Isso não é possível pelos métodos convencionais de pesquisa, como a estereologia. Com essa técnica tradicional, usada tanto para estudos do cérebro como de outras estruturas biológicas, a ideia é cortar o tecido em finíssimas lâminas: a partir dessas pequenas fatias, conta-se o número de células desejadas em uma certa região; e, por meio de métodos estatísticos, estima-se a quantidade de cada tipo de célula. “Mas esse método nem sempre é tão preciso quanto gostaríamos”, ressalva a neurocientista.

Já com o fracionamento isotrópico, a história é outra. Primeiro, retira-se do cérebro a região de interesse – no caso, o bulbo olfatório. Ele é dissecado e, em seguida, cortado em pequenos pedaços: se na estereologia a ideia é fazer uma espécie de ‘carpaccio’ de cérebro, no fracionamento isotrópico seria mais um picadinho.

Bulbo olfatório
O bulbo e o trato olfatório, que formam uma das principais regiões responsáveis pelo processamento de estímulos olfativos, pesam 0,15 g e localizam-se na base do cérebro. (foto: Instituto de Ciências Biomédicas/ UFRJ)

Os pedaços são colocados em um pequeno tubo. E, a seguir, são triturados e macerados. São também submetidos a movimentos circulares – para, digamos, misturar melhor o material.

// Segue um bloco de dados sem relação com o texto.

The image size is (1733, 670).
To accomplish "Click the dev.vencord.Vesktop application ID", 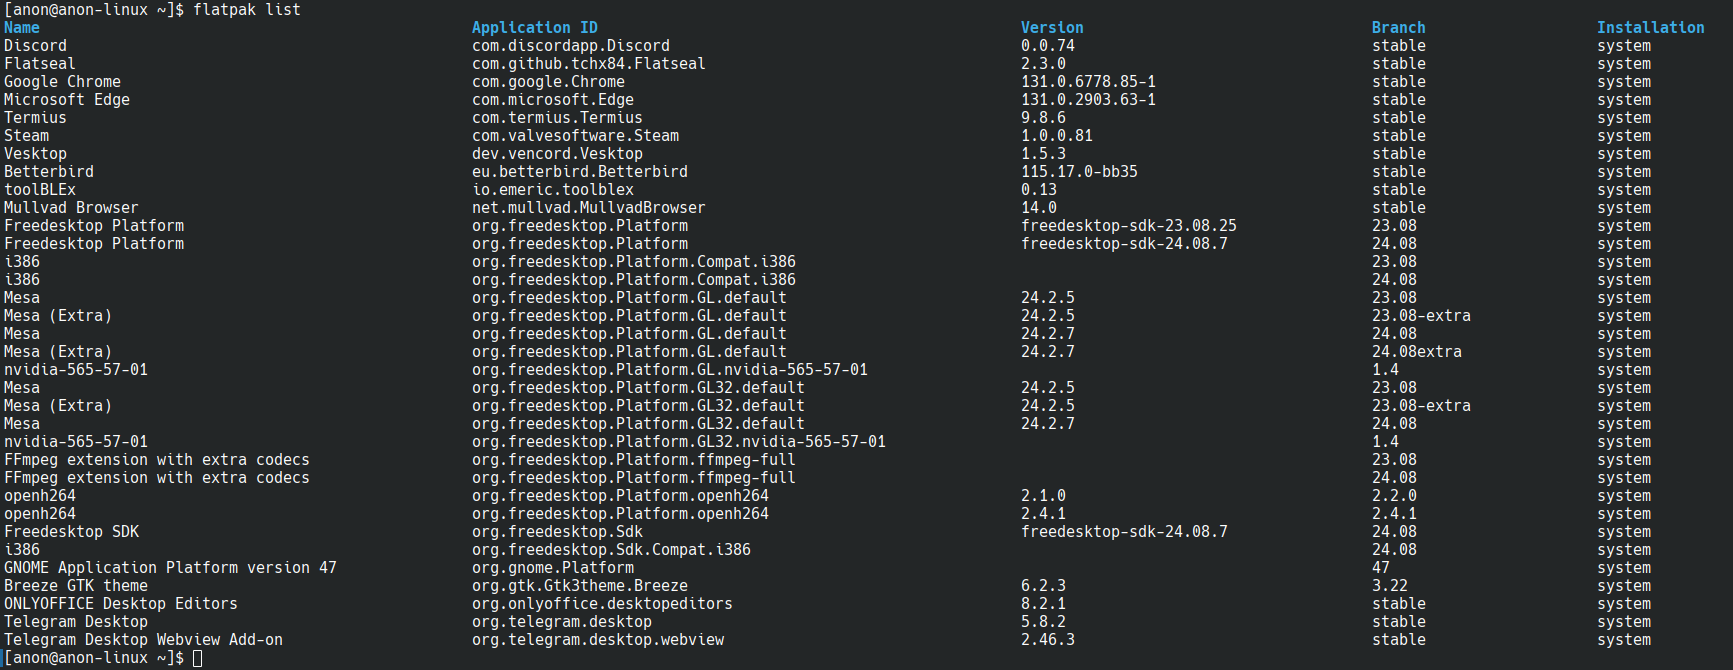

Aos poucos, o que era um tecido anisotrópico – isto é, não uniforme – torna-se um tipo de massa isotrópica – isto é, mais uniforme e mais homogênea.

O próximo passo é levar esse material a um microscópio. Agora, os pesquisadores podem de fato gerar uma imagem e contar, visualmente, quantas células existem naquela amostra de material. Não é uma mera estimativa, como nos métodos convencionais, e sim uma quantificação deveras precisa.

Não é uma mera estimativa, como nos métodos convencionais, e sim uma quantificação deveras precisa

Em tempo: alguns podem questionar os resultados do novo estudo alegando que o número de cérebros estudados – apenas 18 – não é lá tão significativo. “De fato, não é um número muito grande”, admite a pesquisadora. Ela diz que, apesar disso, os resultados são confiáveis, pois a amostra, ainda que limitada, foi muito bem selecionada e padronizada. Todos os cérebros eram de pessoas com mais de 50 anos; e nenhuma delas foi diagnosticada com qualquer tipo de problema neurológico ao longo da vida. “Mesmo não tendo trabalhado com um número maior de cérebros, analisamos uma amostra bem representativa.”

Tais estudos só podem ser feitos com cérebros post mortem. Isso significa que pode ser bastante difícil conseguir uma boa quantidade de material em condições ideais para esse tipo de investigação.

Iguais, ainda que diferentes

A aparente superioridade feminina para assuntos olfativos reacende uma questão controversa. Há, de fato, diferenças morfológicas e estruturais significativas entre os cérebros de homens e de mulheres?

“Encontramos muitos trabalhos na literatura científica afirmando que sim; por outro lado, também encontramos muitas pesquisas afirmando que não”, pondera Oliveira-Pinto. Homens têm mais neurônios aqui ou ali; mulheres têm mais neurônios lá… “É realmente um assunto polêmico que desperta muitas dúvidas”, confessa a neurocientista. E ela adianta: “É exatamente desse assunto que tratarei em meu próximo artigo científico”.

Enquanto isso, permanecerá a velha dúvida. Mas colocada de uma nova maneira: se, entre homens e mulheres, há claramente uma diferença estrutural na região do bulbo olfatório, será que não pode haver diferenças em outras regiões cerebrais também?